Moreover, Machine Learning allows OCR to identify new character versions and add them to its database for future comparisons. Slowly, it starts recognizing a wider range of characters, thus increasing its capacity to operate a high number of font types, handwriting styles, and unstructured data. This ability to evolve and contextualize sets ML-based OCR apart, allowing it to handle broad document types and qualities. 

An example of an ML OCR is the Tesseract engine. Tesseract OCR incorporates advancements in machine learning and was developed by HP, in 1980. It was released as an open-source project under Google and it’s known now as “Google Tesseract OCR”.

The leap from static, template-based OCR to dynamic, learning OCR has expanded the possibilities for document digitization. Next, we’ll explore the benefits these advancements in OCR bring.

Benefits of the Machine Learning Models

Machine learning (ML) has augmented OCR technology with remarkable capabilities. Let’s explore the key benefits:

  • Ability to process structured and unstructured data: If trained properly, Machine Learning OCR will understand and classify data and can classify documents based on the content and structure. 
  • Learning capabilities: ML allows computers to learn autonomously without human involvement, and, based on the experience the engine gained from other documents, the machine itself keeps on learning.
  • Accuracy: Machine Learning OCR solutions can recognize patterns and then detect and extract data with an accuracy rate of more than 95%.

Based on the information above, it’s easy to think that machine learning OCR is the best. And, up to a certain point, it may be. But, as technology is constantly evolving, another type of technology is revealed: AI.

How AI is Transforming Text Recognition

Just one year after OCR was created, computer scientist John McCarthy held a workshop at Dartmouth on “artificial intelligence”. This was the first time the term was used, and AI became a mainstream idea fast. It was only natural to experiment and see which other technologies the power of AI improved. As a result, AI OCR was created.

AI OCR is a technology that uses ML algorithms to recognize and extract text from scanned documents, images, or PDFs. Thanks to the ability to transform the extracted text into a machine-readable format, further document processing is possible. 

Through learning methods like deep learning or natural language processing, it transcends its predecessors by extracting text from imperfect, distorted, or diverse document types, providing a degree of flexibility and accuracy indispensable in the digital age.

Moreover, by learning from each new dataset, these systems continuously self-improve, pushing the boundaries of what automated text recognition can achieve.

Through this transformative process, machine learning has mitigated traditional OCR limitations and established new standards for flexibility and accuracy, ensuring that OCR technology remains an essential instrument of the modern digital era. 

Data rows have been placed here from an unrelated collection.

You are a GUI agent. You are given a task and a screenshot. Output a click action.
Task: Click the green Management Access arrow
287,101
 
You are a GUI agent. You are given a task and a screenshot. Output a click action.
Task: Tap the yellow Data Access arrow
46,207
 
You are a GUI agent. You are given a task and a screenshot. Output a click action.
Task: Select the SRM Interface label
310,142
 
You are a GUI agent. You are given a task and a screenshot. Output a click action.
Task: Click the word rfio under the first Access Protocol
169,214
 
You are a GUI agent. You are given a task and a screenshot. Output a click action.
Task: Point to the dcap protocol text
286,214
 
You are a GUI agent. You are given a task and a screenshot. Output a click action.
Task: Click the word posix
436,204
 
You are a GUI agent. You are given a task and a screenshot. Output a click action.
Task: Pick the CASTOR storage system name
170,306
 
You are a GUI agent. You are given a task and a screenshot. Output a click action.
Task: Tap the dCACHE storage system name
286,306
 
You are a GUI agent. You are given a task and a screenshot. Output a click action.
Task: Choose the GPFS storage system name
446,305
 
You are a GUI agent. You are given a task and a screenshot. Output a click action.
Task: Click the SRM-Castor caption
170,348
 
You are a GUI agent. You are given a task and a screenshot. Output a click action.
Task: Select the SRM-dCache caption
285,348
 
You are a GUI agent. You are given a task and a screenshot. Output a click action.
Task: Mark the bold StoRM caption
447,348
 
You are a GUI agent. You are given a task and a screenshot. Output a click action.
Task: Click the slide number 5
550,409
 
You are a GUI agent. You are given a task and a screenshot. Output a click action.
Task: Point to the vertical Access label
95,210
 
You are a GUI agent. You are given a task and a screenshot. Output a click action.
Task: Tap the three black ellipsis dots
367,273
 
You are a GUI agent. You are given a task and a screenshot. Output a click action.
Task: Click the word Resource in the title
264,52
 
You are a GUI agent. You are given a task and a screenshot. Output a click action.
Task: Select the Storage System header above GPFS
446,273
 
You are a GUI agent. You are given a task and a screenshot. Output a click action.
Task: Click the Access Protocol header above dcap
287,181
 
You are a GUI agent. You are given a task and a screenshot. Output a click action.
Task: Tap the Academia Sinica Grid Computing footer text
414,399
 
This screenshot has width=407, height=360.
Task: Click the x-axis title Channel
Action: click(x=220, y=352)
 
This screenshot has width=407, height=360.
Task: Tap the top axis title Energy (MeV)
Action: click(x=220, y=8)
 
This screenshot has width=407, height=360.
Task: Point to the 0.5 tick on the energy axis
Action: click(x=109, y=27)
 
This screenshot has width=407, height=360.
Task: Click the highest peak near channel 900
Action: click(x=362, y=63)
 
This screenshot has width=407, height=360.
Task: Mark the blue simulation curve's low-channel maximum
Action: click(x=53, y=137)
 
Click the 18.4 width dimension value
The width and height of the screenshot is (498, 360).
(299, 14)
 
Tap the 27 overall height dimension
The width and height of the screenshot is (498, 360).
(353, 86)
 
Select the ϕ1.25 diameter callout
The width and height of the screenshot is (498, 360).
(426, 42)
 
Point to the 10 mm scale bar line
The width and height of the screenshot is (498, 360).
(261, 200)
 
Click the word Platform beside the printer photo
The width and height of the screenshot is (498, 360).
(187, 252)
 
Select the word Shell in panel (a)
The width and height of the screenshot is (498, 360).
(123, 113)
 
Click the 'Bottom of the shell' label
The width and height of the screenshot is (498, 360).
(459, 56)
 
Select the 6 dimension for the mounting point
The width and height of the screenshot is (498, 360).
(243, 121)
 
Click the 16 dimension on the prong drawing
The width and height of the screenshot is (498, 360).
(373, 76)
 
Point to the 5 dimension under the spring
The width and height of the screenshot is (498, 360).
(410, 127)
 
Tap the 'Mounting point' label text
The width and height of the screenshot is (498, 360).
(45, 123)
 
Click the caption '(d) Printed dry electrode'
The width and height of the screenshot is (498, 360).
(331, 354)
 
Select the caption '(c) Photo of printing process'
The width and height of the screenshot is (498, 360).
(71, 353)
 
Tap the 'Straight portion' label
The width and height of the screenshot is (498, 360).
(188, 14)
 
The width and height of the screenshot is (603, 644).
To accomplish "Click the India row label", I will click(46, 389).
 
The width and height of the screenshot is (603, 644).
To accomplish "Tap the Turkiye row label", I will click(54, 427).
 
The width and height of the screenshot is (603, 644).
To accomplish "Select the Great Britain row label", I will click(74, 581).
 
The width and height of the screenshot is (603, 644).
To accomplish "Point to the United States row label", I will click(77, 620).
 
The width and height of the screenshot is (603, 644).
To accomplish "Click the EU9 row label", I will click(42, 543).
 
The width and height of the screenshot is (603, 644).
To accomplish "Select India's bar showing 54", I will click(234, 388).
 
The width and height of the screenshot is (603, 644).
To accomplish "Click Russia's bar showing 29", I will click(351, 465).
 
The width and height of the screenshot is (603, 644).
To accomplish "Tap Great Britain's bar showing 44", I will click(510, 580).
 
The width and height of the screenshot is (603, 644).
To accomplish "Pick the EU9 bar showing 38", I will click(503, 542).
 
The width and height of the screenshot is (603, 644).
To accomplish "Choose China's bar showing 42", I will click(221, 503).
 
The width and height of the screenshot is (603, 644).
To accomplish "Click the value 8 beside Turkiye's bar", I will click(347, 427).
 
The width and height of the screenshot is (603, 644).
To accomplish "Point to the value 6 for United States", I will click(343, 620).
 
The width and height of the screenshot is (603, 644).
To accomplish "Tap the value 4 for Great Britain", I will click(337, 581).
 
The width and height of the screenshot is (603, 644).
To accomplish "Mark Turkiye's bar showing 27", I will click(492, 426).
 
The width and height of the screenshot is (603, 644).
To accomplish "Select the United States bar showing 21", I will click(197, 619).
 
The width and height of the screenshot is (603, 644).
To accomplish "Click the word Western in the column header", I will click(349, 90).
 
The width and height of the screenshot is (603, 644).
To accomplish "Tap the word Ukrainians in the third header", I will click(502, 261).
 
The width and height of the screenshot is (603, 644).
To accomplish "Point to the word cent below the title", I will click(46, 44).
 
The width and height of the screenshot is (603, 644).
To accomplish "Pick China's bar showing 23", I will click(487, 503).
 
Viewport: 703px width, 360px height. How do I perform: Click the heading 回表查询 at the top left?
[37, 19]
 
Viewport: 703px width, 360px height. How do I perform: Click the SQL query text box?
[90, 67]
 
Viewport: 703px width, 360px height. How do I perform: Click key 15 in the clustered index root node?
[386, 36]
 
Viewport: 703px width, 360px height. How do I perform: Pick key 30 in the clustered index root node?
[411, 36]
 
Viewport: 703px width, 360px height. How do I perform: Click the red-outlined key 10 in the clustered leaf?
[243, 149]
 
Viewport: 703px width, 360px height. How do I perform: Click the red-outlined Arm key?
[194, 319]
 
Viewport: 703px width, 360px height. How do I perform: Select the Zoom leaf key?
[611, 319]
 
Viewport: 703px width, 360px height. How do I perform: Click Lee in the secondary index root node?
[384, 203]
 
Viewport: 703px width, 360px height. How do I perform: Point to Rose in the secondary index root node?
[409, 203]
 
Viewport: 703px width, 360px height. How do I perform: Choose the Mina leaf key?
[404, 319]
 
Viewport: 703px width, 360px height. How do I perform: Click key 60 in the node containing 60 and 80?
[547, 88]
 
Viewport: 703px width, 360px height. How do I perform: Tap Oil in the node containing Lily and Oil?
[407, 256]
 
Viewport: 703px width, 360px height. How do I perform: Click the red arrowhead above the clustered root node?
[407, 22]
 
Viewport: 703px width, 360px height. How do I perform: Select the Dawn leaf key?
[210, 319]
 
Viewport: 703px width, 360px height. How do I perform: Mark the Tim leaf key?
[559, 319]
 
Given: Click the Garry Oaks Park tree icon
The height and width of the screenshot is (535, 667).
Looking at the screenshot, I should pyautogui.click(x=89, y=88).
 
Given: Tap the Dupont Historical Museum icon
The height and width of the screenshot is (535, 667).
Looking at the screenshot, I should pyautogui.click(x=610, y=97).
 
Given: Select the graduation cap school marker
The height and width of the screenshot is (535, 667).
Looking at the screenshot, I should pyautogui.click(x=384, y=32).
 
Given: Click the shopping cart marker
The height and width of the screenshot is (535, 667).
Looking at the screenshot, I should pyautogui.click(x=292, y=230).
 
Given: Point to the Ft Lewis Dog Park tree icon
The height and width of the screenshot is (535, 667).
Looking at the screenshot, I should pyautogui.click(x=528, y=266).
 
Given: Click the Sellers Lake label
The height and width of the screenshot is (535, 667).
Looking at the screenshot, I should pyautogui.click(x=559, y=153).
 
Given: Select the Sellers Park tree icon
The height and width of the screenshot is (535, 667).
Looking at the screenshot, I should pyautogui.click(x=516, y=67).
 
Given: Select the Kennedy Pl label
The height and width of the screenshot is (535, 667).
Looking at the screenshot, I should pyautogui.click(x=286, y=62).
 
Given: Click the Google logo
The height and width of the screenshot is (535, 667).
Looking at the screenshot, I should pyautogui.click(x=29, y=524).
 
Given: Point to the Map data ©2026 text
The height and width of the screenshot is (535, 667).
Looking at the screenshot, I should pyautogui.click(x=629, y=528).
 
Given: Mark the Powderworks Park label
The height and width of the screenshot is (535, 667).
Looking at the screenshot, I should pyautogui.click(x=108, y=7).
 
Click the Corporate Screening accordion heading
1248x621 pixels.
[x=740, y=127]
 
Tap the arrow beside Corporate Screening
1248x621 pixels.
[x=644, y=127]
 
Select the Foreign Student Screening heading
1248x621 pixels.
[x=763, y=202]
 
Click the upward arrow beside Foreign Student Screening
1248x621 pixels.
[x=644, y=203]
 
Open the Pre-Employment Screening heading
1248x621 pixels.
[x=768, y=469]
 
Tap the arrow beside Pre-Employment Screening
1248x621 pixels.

From healthcare to finance, AI-based OCR software delivers unmatched accuracy and adaptability. Their real-world applications are ample and growing; industries use them for tasks ranging from automating invoice processing to increasing the accessibility of print materials for the visually impaired. This highlights how AI-driven OCR creates real benefits and shapes a smarter OCR future.

Conclusion

The progression from rule-based to machine learning OCR is a testament to technological progress and the endless pursuit of efficiency and accuracy. Looking towards a future emphasized by digital innovation, AI will continue to mature. Its intersection with OCR marks a transformative chapter about how textual data is processed and interacted with. In this era of AI, OCR is an innovation sign, paving the path toward a fully digitized future.